* **PROBLEM**: Extract, exactly as written, the line that contains "Viewport: 2124px width, 575px" and all lines after it through the end of the records. Omit pictures.
RECORDS FOR THE EXERCISE Start Marker
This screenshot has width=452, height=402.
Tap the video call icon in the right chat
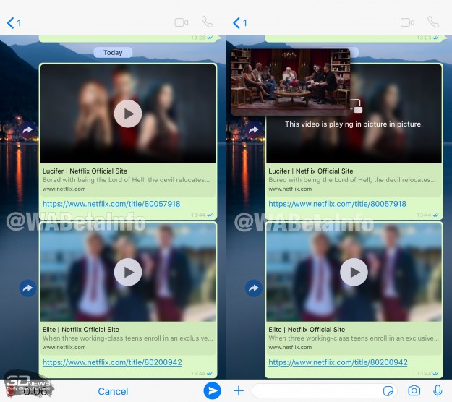pos(407,22)
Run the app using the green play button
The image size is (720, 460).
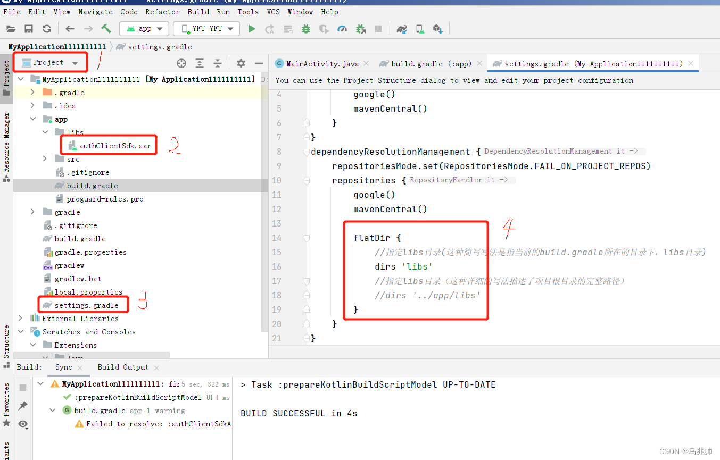pyautogui.click(x=252, y=29)
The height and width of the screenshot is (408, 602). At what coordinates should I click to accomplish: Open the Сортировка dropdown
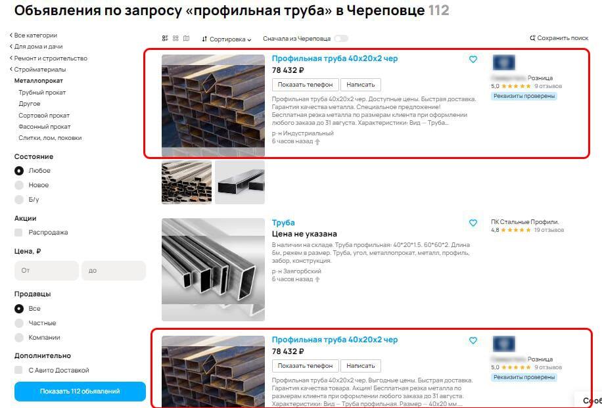pyautogui.click(x=227, y=39)
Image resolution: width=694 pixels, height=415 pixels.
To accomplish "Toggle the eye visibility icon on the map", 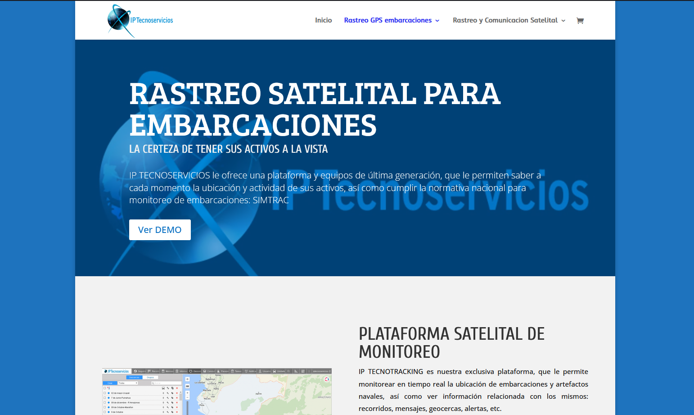I will [x=187, y=379].
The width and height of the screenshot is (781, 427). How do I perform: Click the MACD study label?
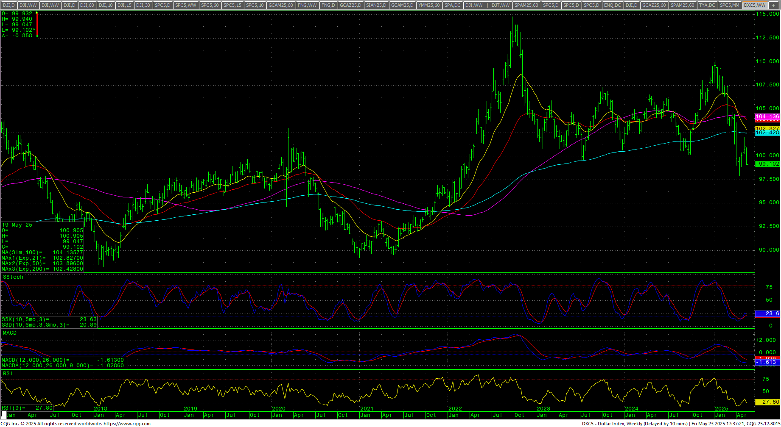tap(10, 333)
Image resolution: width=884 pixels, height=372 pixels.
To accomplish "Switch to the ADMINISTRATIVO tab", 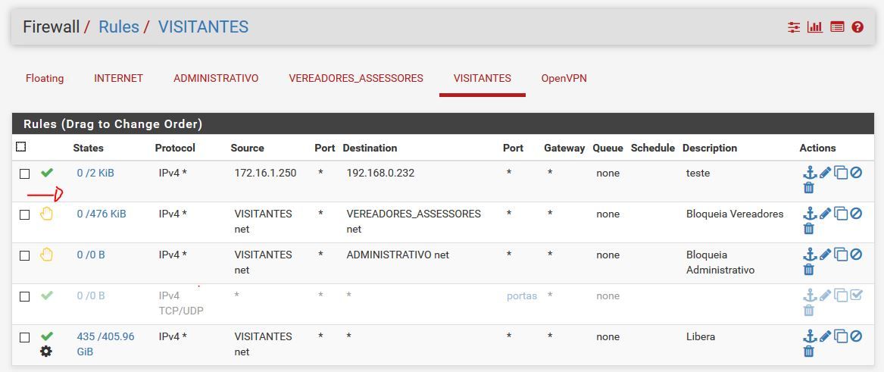I will point(216,78).

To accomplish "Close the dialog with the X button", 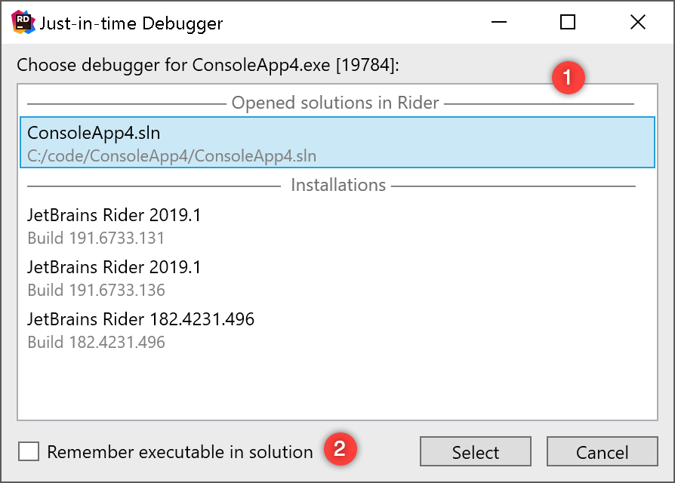I will (638, 23).
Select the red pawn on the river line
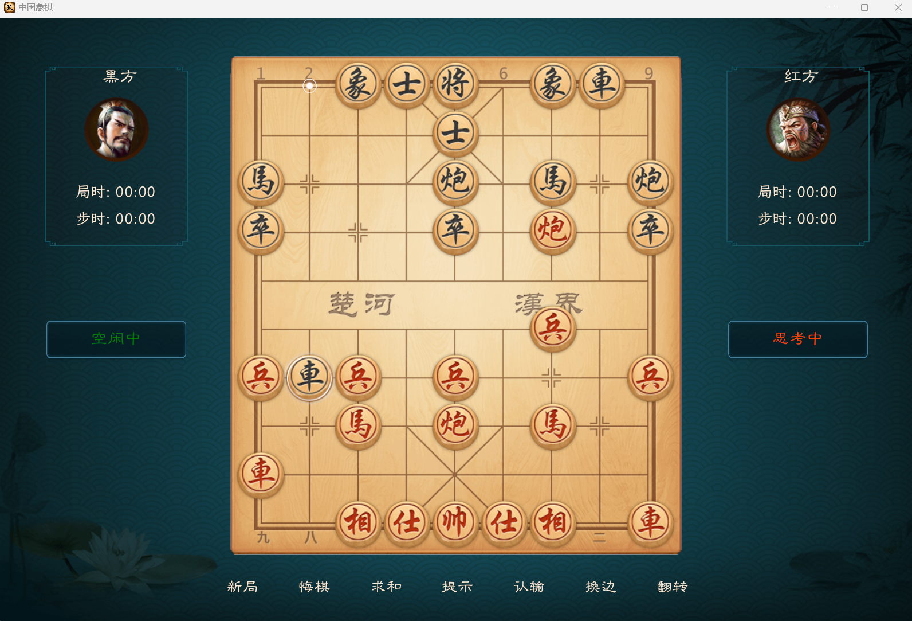 (552, 328)

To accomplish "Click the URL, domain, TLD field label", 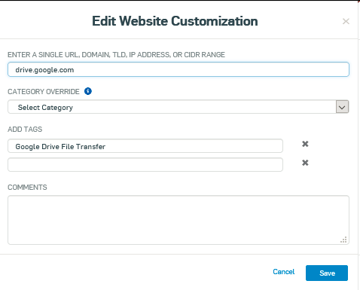I will click(x=116, y=55).
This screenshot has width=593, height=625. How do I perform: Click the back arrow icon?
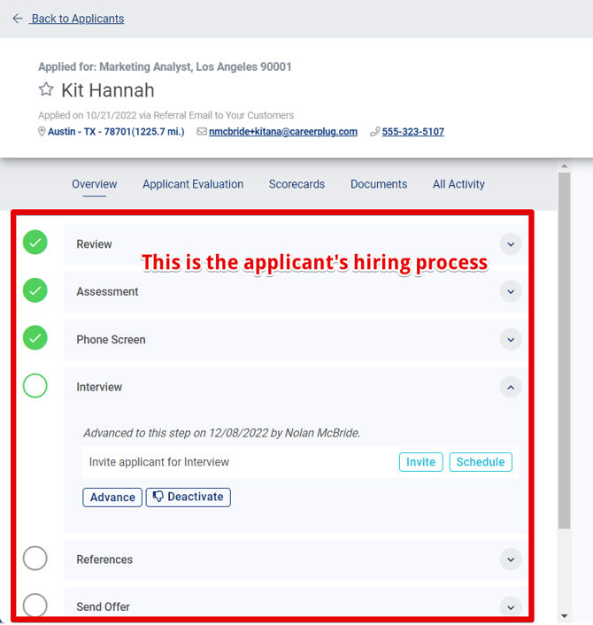tap(18, 19)
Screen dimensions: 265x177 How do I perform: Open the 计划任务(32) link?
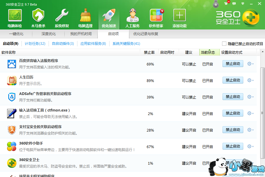tap(35, 44)
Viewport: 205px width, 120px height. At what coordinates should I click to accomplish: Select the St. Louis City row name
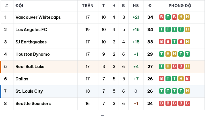pos(29,91)
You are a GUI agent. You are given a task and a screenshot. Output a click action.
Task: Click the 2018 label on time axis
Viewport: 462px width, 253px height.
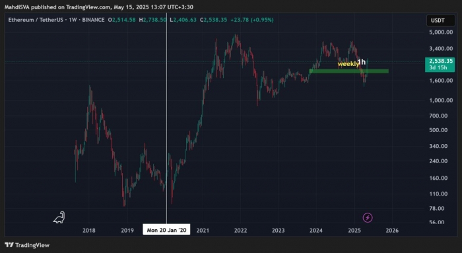pyautogui.click(x=88, y=231)
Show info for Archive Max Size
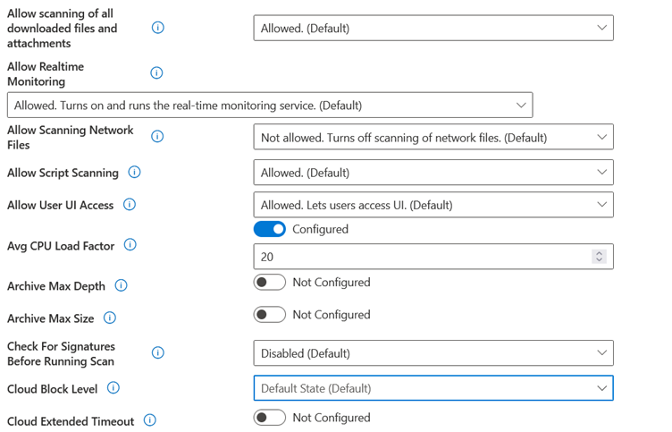This screenshot has height=432, width=672. point(110,318)
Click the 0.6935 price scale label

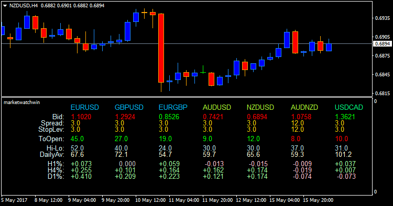coord(383,18)
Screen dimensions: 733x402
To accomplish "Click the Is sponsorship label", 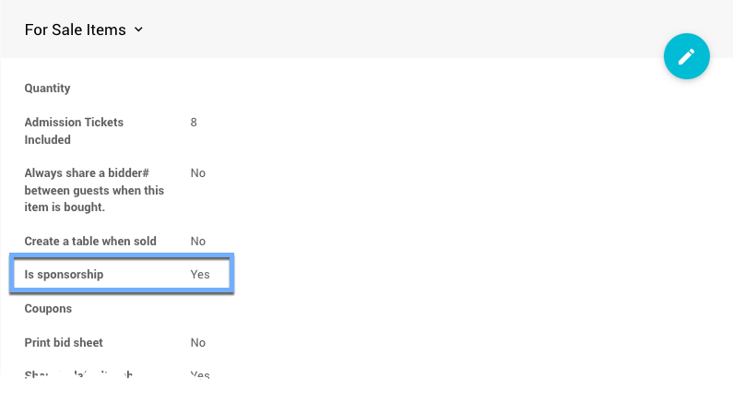I will coord(64,275).
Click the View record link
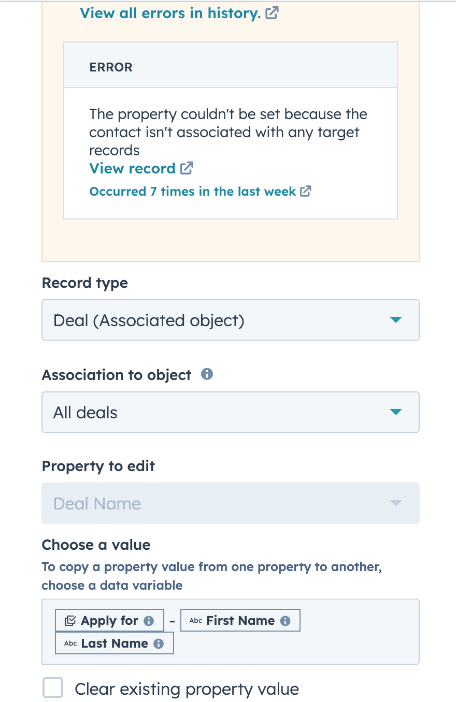The image size is (456, 702). pos(131,168)
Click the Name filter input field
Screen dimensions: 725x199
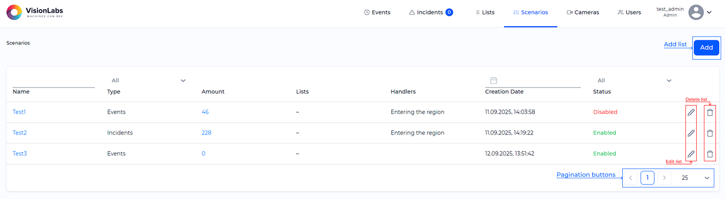[x=53, y=82]
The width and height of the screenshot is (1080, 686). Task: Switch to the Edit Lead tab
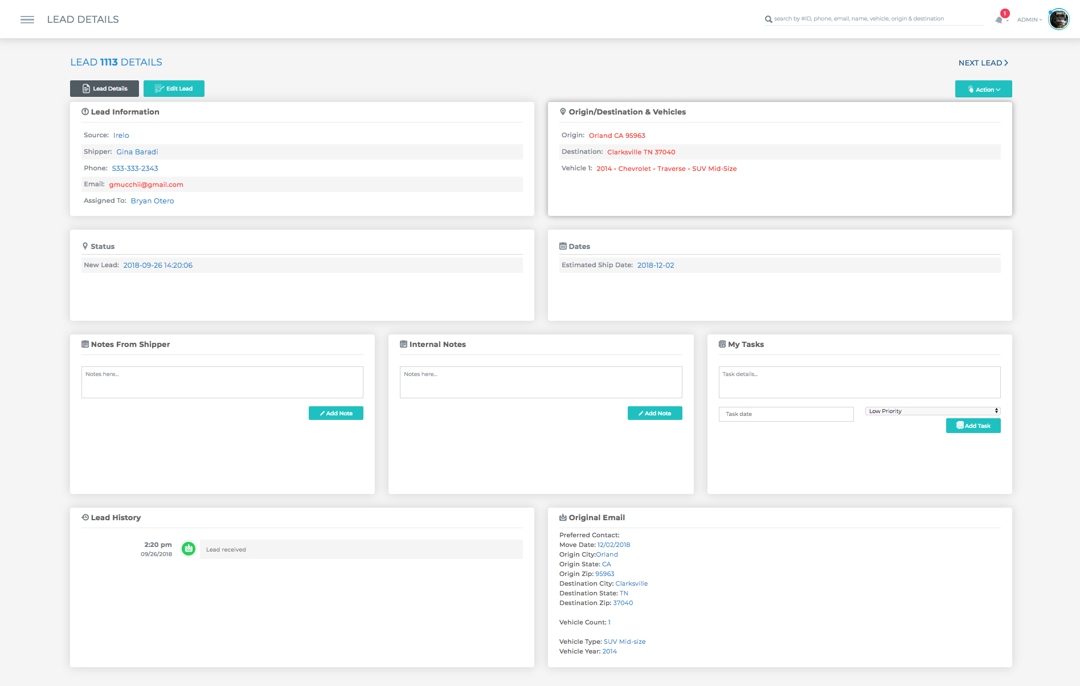(174, 88)
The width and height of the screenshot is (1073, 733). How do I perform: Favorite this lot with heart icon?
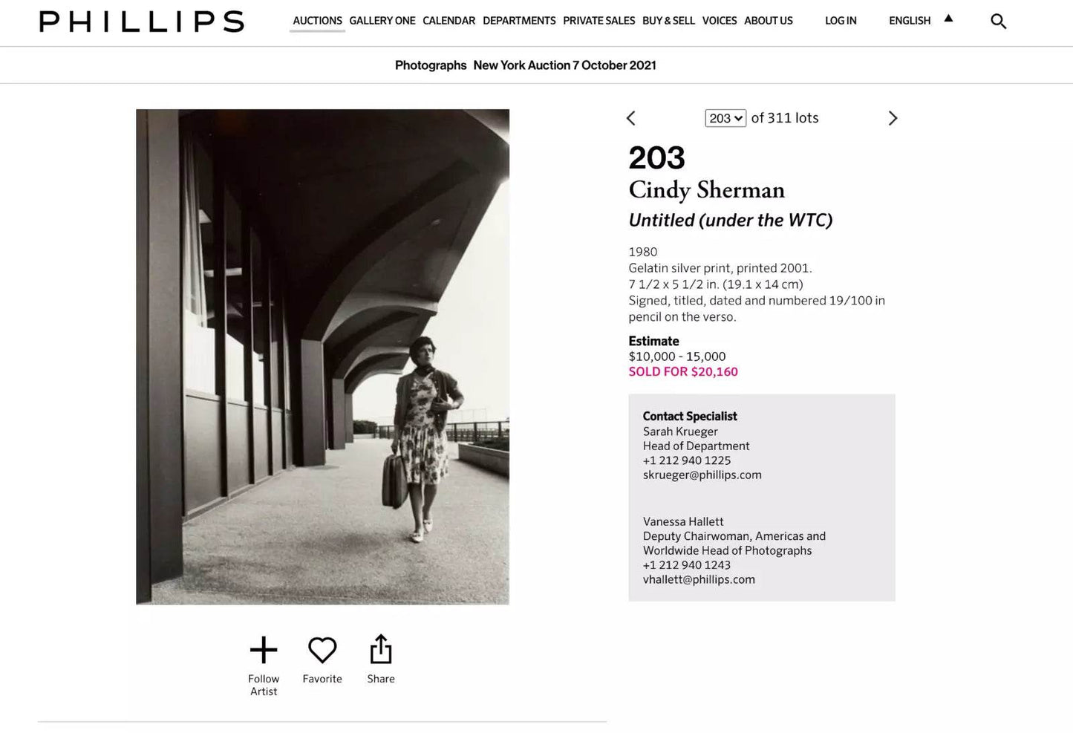[322, 651]
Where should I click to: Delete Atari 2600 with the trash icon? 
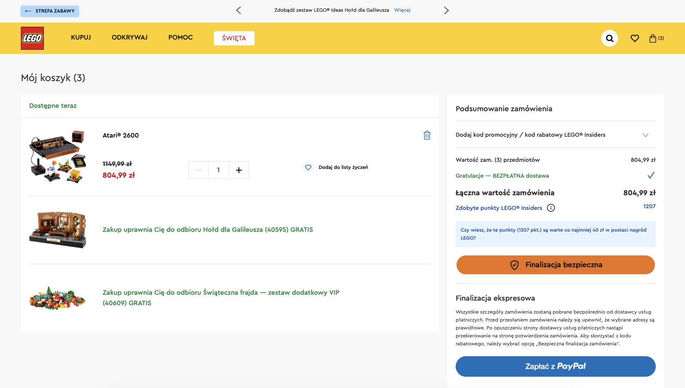[427, 135]
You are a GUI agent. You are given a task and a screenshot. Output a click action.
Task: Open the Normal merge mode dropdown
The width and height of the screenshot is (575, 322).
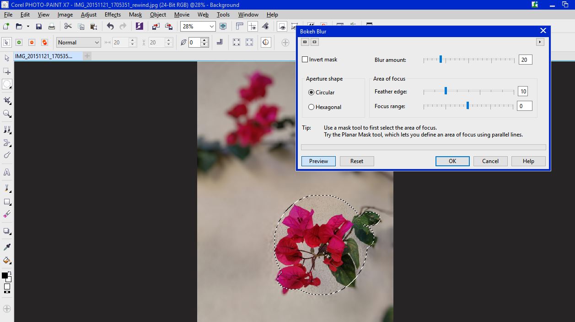point(97,42)
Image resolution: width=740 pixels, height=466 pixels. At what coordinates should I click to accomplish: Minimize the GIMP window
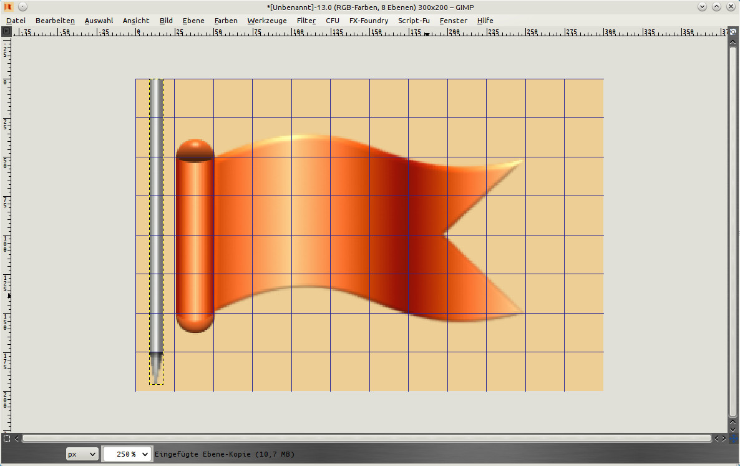(703, 6)
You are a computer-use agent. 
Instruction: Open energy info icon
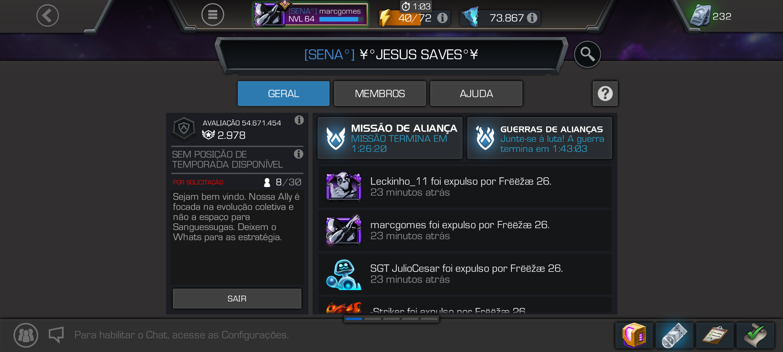[442, 18]
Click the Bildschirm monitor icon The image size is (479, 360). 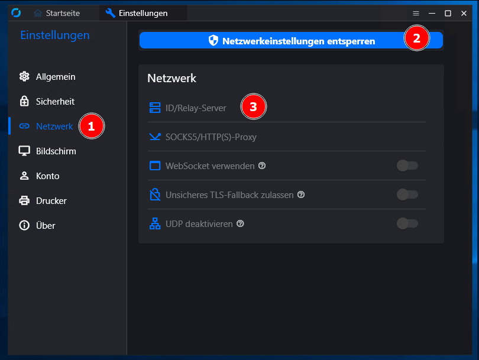[x=24, y=151]
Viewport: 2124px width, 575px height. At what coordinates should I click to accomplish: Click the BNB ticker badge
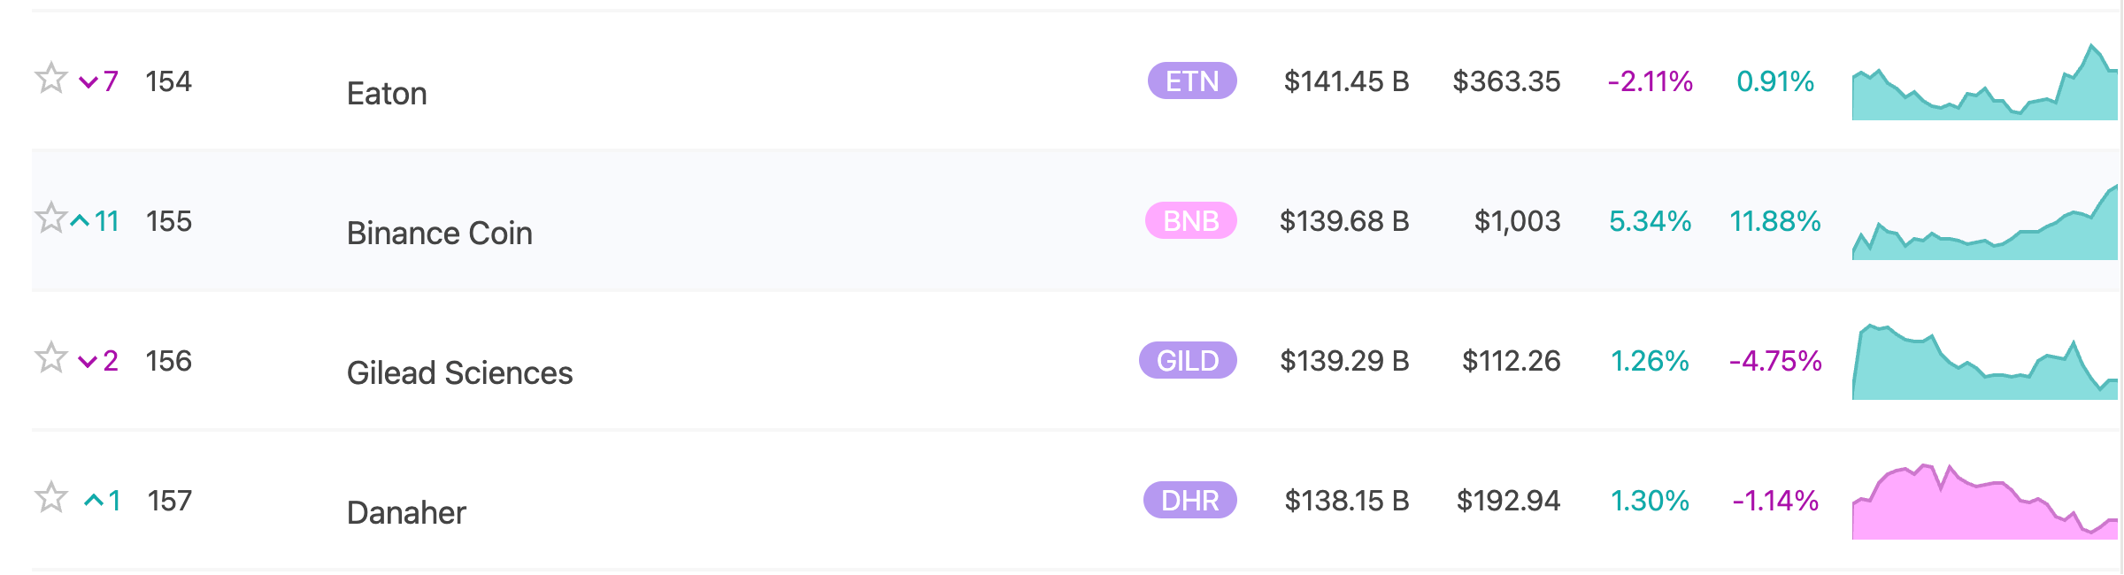[x=1191, y=220]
RECORDS FOR THE EXERCISE End Marker
* **RESULT**:
Viewport: 2124px width, 575px height. At what coordinates should I click to accomplish: Click the BNB ticker badge
[x=1191, y=220]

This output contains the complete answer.